- **WHAT YOU WILL DO**
If a line in the data below holds the word "Blog", copy it.

(SOURCE DATA Opens)

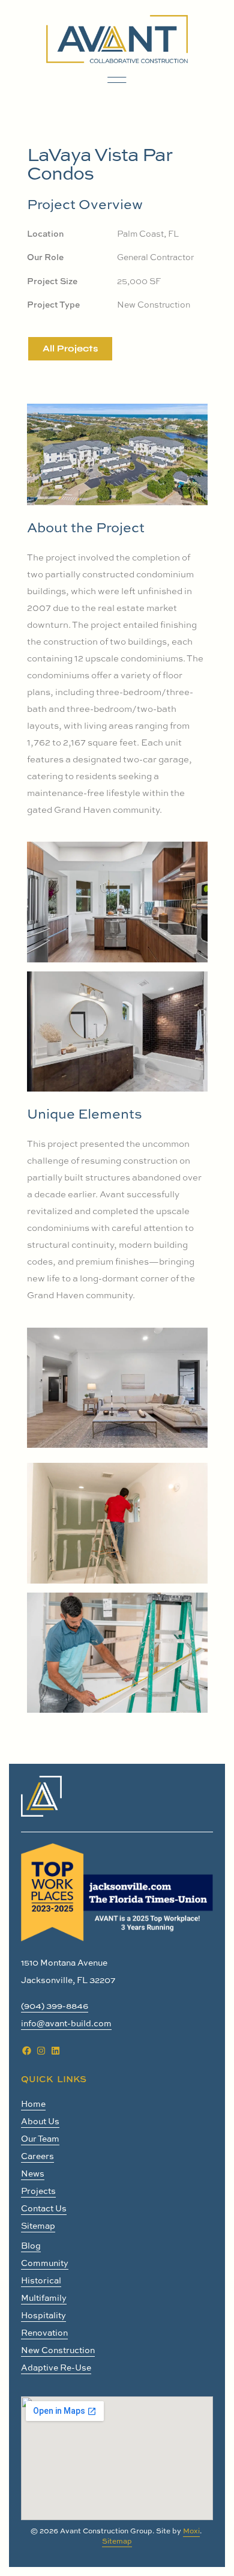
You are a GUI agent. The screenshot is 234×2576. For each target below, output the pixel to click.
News (32, 2173)
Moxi (191, 2531)
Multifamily (44, 2297)
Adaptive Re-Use (56, 2367)
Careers (37, 2155)
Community (44, 2262)
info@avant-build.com (66, 2023)
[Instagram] (40, 2050)
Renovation (44, 2332)
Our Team (40, 2138)
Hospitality (43, 2315)
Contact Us (44, 2208)
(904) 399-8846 (54, 2005)
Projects (38, 2190)
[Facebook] (26, 2050)
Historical (41, 2280)
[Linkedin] (55, 2050)
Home (33, 2103)
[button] (117, 80)
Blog (31, 2245)
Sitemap (38, 2225)
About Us (40, 2121)
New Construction (58, 2350)
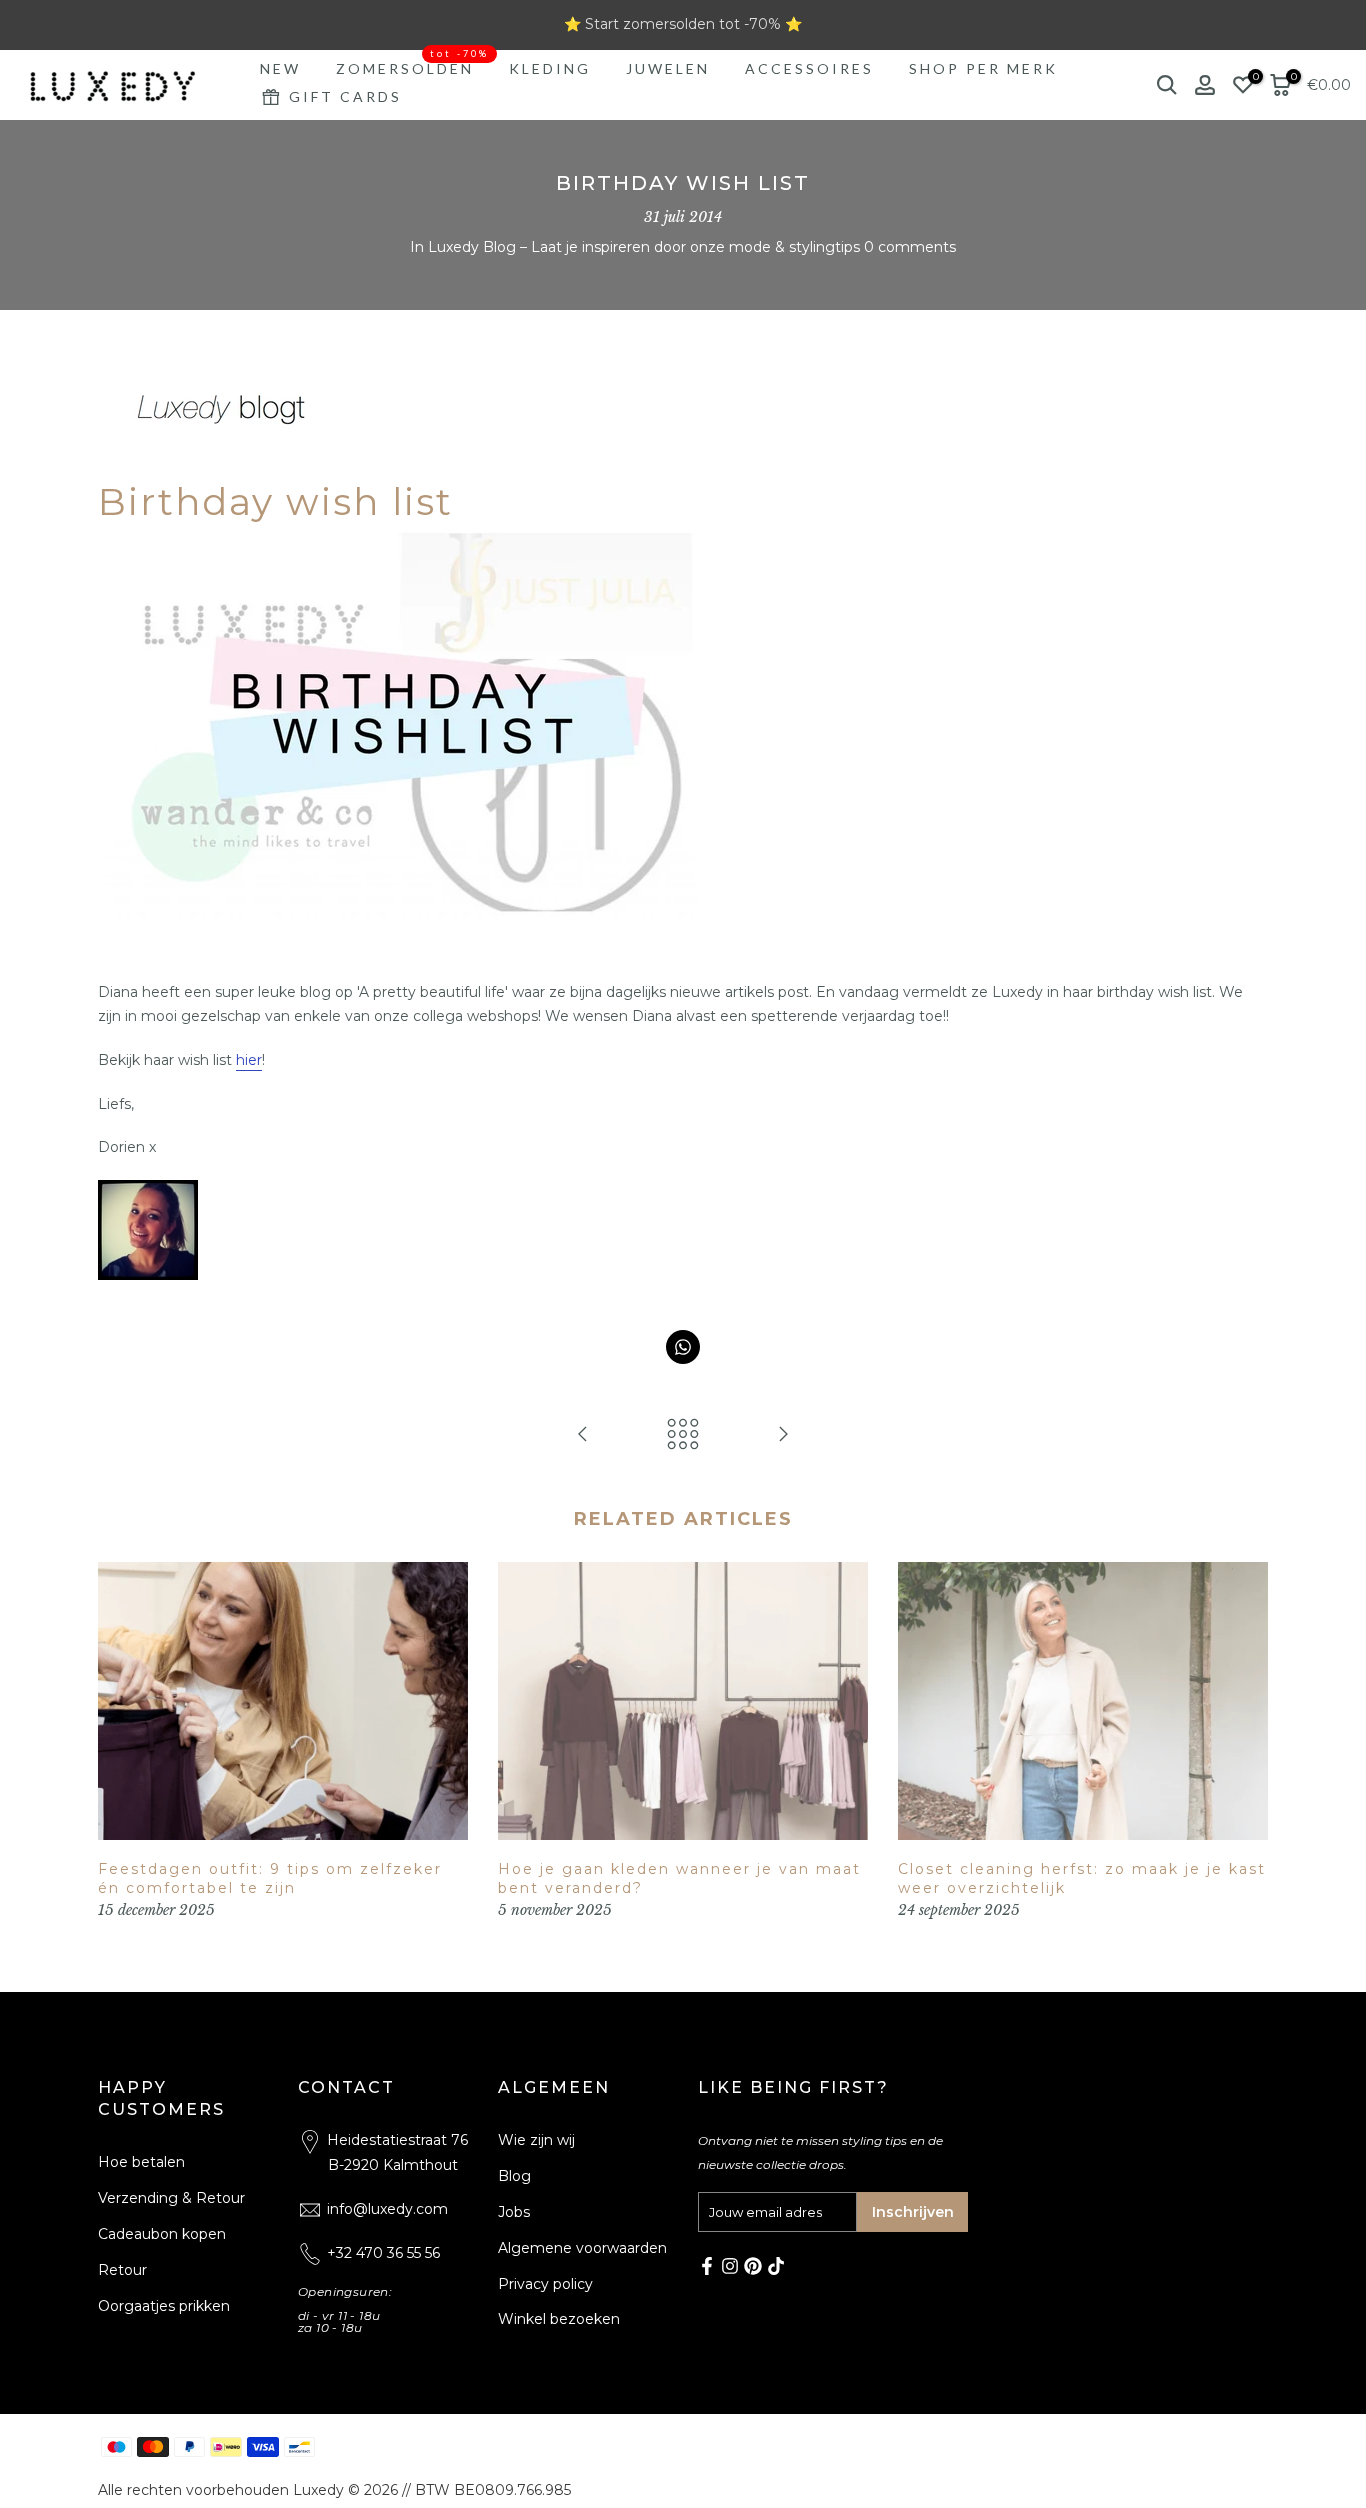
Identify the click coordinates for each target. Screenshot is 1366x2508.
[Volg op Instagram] (730, 2266)
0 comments (910, 247)
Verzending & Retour (171, 2198)
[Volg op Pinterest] (753, 2266)
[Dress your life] (783, 1435)
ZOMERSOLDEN (412, 67)
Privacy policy (545, 2284)
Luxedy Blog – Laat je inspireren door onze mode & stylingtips (644, 247)
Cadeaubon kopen (162, 2234)
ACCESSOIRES (809, 68)
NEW (280, 68)
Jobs (514, 2212)
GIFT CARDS (345, 96)
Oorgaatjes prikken (164, 2306)
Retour (122, 2270)
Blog (514, 2176)
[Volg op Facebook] (707, 2266)
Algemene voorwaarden (582, 2248)
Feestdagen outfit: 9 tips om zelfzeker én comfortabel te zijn (270, 1879)
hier (249, 1060)
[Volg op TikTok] (776, 2266)
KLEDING (550, 68)
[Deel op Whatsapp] (683, 1347)
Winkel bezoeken (559, 2319)
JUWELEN (668, 68)
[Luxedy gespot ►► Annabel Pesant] (583, 1435)
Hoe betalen (141, 2162)
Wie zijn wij (536, 2140)
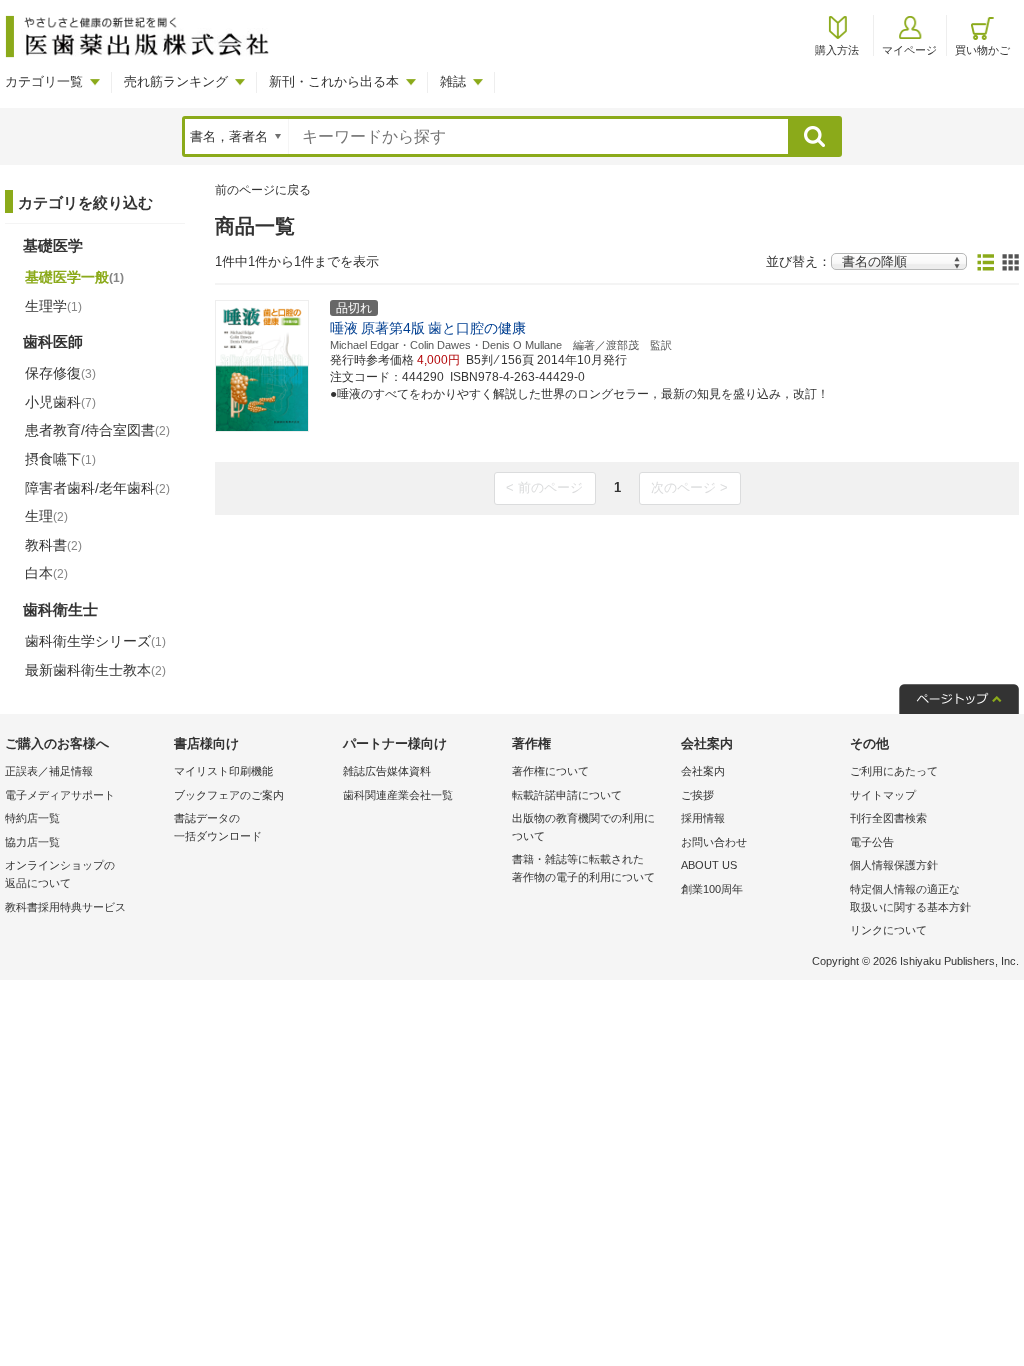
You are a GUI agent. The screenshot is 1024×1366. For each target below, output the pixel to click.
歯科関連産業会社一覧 (398, 795)
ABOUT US (709, 865)
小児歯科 (60, 402)
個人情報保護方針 (894, 865)
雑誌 (453, 81)
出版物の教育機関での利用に (583, 827)
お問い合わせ (714, 842)
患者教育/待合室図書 (97, 430)
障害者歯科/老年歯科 (97, 488)
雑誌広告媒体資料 (387, 771)
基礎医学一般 (74, 277)
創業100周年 (712, 889)
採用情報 (703, 818)
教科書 (53, 545)
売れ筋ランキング (176, 81)
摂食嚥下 (60, 459)
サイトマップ (883, 795)
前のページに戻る (263, 190)
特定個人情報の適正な (910, 898)
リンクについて (888, 930)
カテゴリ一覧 (44, 81)
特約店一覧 (32, 818)
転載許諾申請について (567, 795)
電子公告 (872, 842)
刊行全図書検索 (888, 818)
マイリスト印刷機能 (223, 771)
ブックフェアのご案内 (229, 795)
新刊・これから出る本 (334, 81)
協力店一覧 (32, 842)
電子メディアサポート (60, 795)
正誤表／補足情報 (49, 771)
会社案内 (703, 771)
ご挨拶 (697, 795)
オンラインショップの (60, 874)
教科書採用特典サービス (65, 907)
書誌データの (218, 827)
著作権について (550, 771)
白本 (46, 573)
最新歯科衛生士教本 (95, 670)
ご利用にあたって (894, 771)
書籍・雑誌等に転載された (583, 868)
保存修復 (60, 373)
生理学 (53, 306)
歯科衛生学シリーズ (95, 641)
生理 (46, 516)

(SOURCE DATA Closes)

- **ANSWER FOR THIS EXERCISE**
Blog (31, 2245)
Luxedy Blog – Laat je inspireren door onze mode & stylingtips (644, 247)
Blog (514, 2176)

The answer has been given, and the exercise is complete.